__Your assignment__: The lines below, beginning at the one that contains "The height and width of the screenshot is (588, 918)." and ending at the last, are to be retyped exactly.

===== Data supplied =====

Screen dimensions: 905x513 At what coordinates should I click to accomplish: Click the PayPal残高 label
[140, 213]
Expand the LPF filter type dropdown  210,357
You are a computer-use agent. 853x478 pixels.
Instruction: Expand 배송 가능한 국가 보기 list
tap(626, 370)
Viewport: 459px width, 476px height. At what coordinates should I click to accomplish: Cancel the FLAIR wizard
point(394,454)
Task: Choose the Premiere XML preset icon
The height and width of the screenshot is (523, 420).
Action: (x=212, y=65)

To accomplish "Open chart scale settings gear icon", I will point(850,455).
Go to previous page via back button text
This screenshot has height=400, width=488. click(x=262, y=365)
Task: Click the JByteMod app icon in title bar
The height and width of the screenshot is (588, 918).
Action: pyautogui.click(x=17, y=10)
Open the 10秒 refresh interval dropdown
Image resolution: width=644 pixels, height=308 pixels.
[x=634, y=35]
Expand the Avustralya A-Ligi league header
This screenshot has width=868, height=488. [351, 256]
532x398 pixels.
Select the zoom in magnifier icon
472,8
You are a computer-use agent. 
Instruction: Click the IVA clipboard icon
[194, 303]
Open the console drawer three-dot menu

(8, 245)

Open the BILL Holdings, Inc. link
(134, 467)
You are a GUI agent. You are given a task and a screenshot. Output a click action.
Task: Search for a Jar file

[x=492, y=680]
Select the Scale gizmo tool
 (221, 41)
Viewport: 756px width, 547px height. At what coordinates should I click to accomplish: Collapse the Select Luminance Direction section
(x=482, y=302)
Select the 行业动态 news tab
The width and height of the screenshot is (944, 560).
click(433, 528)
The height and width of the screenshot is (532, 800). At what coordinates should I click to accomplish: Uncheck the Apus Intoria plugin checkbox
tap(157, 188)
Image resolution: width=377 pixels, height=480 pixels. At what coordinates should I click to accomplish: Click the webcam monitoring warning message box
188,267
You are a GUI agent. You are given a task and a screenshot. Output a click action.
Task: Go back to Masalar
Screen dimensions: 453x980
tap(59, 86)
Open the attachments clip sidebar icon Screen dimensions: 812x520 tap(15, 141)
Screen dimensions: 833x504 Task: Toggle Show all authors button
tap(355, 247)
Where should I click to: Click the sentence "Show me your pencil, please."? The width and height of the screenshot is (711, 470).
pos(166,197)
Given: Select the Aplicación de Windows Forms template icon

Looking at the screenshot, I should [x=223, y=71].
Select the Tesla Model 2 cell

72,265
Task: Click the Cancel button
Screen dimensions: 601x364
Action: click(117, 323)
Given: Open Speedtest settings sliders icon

=====

__Worked solution__:
The height and width of the screenshot is (588, 918).
Action: pyautogui.click(x=17, y=10)
Open the 10秒 refresh interval dropdown
Image resolution: width=644 pixels, height=308 pixels.
[x=634, y=35]
Expand the Avustralya A-Ligi league header
This screenshot has width=868, height=488. [351, 256]
532x398 pixels.
Select the zoom in magnifier icon
472,8
You are a computer-use agent. 
Instruction: Click the IVA clipboard icon
[194, 303]
Open the console drawer three-dot menu

(8, 245)

Open the BILL Holdings, Inc. link
(134, 467)
You are a GUI agent. You are given a task and a screenshot. Output a click action.
Task: Search for a Jar file

[x=492, y=680]
Select the Scale gizmo tool
 (221, 41)
Viewport: 756px width, 547px height. At what coordinates should I click to accomplish: Collapse the Select Luminance Direction section
(x=482, y=302)
Select the 行业动态 news tab
The width and height of the screenshot is (944, 560).
click(433, 528)
The height and width of the screenshot is (532, 800). At what coordinates should I click to accomplish: Uncheck the Apus Intoria plugin checkbox
tap(157, 188)
Image resolution: width=377 pixels, height=480 pixels. At what coordinates should I click to accomplish: Click the webcam monitoring warning message box
188,267
You are a GUI agent. You are given a task and a screenshot. Output a click action.
Task: Go back to Masalar
Screen dimensions: 453x980
tap(59, 86)
Open the attachments clip sidebar icon Screen dimensions: 812x520 tap(15, 141)
Screen dimensions: 833x504 Task: Toggle Show all authors button
tap(355, 247)
Where should I click to: Click the sentence "Show me your pencil, please."? The width and height of the screenshot is (711, 470).
pos(166,197)
Given: Select the Aplicación de Windows Forms template icon

Looking at the screenshot, I should [x=223, y=71].
Select the Tesla Model 2 cell

72,265
Task: Click the Cancel button
Screen dimensions: 601x364
Action: click(117, 323)
Given: Open Speedtest settings sliders icon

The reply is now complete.